- _OBJETIVO DEL EJERCICIO_: Continúa el texto sobre la cultura y la incomunicación justo después de su última oración, sin repetir nada de lo ya escrito.

- _TEXTO DE LECTURA_:
No obstante, la cultura constituye lo implícito del discurso en
cuanto que todo lo reflexionado, dicho y hecho de modo
reflexionado y libre, o también de modo habitual, se apoya en
este saber común. Su vigencia y el acuerdo básico sobre éstos
son lo que hacen posible la «comunicación explícita», propia,
por ejemplo, de la organización formal de la empresa. Para que
se de una comunicación, una puesta en común, se tiene que
presencializar la cultura; presencializar esta síntesis pasiva
(Husserl) que ella es; una síntesis que no es activamente
realizada por el sujeto, más bien al contrario. Por esto mismo,
la incomunicación que amenaza la sociedad actual es, en primer
lugar, consecuencia y resultado del abandono voluntario de esta
síntesis, presente pasivamente en la cultura o tradición con su
sistema de valores y fines. Cuando esta síntesis o 'espíritu
objetivo' llega a diferir de las valoraciones subjetivas y hasta
a oponerse a éllas (espíritu subjetivo o conciencia vital) se
produce el fenómeno de violencia por no concordar la
comunicación explícita con la implícita. O sea, la
consecuencia de esta incomunicación se siente como violencia.

- _DATOS MOSTRADOS_:
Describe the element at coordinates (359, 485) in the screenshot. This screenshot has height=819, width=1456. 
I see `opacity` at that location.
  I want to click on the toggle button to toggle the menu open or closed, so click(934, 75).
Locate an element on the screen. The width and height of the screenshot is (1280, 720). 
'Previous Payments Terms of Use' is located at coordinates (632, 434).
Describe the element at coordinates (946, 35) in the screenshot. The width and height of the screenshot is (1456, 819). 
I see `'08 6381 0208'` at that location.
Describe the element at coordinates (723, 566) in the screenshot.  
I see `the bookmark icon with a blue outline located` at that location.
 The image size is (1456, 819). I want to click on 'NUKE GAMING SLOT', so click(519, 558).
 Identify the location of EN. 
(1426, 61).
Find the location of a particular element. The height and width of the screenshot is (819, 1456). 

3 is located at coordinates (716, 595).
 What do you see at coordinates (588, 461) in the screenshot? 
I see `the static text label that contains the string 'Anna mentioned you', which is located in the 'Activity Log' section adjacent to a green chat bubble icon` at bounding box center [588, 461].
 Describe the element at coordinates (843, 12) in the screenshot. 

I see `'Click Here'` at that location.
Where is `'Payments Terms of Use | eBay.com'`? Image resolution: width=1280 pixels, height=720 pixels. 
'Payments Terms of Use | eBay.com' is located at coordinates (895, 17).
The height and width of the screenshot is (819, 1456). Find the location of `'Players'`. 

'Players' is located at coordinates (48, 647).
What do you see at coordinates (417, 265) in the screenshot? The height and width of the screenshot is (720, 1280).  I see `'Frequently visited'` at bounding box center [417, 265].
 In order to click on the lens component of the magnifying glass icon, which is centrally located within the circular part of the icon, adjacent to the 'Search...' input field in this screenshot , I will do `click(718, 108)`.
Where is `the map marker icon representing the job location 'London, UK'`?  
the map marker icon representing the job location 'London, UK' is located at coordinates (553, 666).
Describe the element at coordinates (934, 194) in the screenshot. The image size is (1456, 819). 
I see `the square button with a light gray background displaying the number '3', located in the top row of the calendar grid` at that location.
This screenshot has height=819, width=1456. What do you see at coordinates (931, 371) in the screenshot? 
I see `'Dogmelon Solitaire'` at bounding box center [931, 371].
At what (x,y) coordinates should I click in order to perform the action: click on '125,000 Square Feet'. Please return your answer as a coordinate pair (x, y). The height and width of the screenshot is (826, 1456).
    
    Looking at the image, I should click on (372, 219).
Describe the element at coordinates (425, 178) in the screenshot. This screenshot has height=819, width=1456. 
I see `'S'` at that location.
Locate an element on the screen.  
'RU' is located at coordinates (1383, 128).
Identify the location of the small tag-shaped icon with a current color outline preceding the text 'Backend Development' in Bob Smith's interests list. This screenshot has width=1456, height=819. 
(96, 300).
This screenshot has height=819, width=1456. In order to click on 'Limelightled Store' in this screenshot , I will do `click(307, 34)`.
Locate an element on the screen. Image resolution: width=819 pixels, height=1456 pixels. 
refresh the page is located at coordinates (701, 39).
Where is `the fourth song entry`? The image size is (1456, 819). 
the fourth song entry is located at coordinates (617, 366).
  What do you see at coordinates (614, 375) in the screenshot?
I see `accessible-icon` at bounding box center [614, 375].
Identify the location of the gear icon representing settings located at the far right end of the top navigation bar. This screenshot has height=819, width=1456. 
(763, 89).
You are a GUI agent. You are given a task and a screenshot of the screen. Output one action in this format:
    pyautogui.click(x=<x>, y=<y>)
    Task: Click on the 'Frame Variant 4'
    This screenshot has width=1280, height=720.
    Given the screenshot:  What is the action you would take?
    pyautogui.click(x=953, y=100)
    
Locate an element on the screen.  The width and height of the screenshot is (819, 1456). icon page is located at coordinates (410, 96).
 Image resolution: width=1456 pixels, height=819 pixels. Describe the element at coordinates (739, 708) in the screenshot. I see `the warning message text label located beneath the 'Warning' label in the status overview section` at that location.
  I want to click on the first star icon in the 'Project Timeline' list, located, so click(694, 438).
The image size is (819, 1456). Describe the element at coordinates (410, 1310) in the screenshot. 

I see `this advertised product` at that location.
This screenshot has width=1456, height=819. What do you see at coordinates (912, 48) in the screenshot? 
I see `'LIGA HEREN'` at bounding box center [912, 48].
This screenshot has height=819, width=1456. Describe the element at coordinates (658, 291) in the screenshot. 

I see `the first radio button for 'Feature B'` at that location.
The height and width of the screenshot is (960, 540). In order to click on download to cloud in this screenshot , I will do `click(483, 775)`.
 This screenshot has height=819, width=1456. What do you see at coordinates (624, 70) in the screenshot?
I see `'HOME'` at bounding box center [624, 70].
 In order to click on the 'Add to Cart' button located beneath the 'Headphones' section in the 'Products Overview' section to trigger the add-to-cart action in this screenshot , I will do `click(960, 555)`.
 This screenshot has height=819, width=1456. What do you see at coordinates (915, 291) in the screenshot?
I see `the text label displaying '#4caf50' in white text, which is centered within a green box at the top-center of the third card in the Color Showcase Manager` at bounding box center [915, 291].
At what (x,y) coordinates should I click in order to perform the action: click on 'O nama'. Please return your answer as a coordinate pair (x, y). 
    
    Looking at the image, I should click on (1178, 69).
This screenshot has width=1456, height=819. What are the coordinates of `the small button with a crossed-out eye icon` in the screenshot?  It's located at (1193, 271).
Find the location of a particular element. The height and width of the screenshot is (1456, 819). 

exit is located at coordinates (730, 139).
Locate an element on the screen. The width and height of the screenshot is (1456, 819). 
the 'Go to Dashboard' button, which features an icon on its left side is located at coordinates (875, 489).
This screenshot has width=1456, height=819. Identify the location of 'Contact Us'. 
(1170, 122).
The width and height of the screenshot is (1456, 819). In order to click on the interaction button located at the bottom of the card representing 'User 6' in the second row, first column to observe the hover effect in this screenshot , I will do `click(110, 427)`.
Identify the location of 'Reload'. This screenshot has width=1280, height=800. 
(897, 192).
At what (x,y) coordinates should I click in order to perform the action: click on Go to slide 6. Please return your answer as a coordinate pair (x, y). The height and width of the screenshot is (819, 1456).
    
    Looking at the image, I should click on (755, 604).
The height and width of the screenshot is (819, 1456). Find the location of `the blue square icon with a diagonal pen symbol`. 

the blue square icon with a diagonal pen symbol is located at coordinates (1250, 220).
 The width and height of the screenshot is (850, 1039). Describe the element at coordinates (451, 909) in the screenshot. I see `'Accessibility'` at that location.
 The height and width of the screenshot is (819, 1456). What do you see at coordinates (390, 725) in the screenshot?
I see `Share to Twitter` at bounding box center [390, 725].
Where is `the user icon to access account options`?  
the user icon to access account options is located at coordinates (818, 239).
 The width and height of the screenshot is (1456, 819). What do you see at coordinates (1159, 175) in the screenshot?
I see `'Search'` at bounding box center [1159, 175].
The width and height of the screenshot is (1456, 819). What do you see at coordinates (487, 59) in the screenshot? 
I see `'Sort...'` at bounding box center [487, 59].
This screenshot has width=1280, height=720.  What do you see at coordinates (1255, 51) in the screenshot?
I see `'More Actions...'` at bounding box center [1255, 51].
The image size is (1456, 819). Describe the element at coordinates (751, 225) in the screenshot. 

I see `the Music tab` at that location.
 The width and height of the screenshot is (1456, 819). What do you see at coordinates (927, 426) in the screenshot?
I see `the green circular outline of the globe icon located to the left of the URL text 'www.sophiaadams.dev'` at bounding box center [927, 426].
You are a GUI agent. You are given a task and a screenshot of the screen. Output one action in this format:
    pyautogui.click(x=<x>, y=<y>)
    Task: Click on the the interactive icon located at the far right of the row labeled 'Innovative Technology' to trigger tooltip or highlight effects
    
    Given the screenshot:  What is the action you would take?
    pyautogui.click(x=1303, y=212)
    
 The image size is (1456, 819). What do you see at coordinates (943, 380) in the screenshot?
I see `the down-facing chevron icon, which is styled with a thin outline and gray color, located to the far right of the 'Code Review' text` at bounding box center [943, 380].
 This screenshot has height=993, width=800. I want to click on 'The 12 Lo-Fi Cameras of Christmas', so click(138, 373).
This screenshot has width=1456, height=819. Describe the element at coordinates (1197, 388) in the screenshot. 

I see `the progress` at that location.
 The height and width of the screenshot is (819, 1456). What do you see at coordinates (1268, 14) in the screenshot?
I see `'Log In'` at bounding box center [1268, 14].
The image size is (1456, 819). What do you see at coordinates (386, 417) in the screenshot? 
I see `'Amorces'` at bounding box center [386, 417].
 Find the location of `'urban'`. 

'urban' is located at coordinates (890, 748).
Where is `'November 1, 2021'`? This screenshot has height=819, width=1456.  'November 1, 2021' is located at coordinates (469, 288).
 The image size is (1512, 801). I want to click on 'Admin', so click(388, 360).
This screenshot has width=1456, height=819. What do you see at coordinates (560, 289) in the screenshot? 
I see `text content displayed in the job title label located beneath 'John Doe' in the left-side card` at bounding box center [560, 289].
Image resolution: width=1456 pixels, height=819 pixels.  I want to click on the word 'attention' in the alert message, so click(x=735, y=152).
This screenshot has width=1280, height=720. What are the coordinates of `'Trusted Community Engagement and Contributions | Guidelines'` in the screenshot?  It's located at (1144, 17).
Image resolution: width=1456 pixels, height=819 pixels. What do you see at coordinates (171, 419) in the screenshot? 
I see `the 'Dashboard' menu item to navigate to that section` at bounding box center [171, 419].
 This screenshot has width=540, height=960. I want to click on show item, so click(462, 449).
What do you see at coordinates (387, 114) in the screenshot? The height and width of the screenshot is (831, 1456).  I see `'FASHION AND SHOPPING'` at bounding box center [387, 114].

- _RESPUESTA DEL EJERCICIO_:
No cabe duda, la violencia es, en cierto modo, un fenómeno
natural en la historia humana. Cuando Hegel y Marx, junto a
muchos otros, hablan de «alienación» se refieren a la
violencia que el espíritu objetivo (los signos, símbolos,
lenguajes, productos culturales) ejerce sobre la conciencia vital
o espíritu subjetivo. Lo que pasa es que la ocupación exclusiva
(trabajo) con el reino de los «medios» oculta el reino de los
«fines»; se produce en los espíritus una creciente confusión
de los «signos» con la «realidad» en la medida que, de hecho,
los signos (la cultura) alteran y modifican la realidad. En
consecuencia, los signos se toman por lo significado y
significativo. La violencia del signo reside, por tanto, en la
capacidad que tiene de imponer por sí mismo un significado que
de suyo no es verdadero. El signo determina qué es lo relevante
dentro del continuo social. Puede darle la impresión al hombre
que la realidad no es más que lo que él construye o pone por
sus actos (uso de la voluntad), desvinculada de la situación
originaria en la que el hombre se encuentra naturalmente
insertado, o sea, la realidad como referencia inagotable por los
actos humanos. Sin embargo, si los signos no median o los
supuestos de la comunicación consciente no coinciden, la
comunicación se frustra.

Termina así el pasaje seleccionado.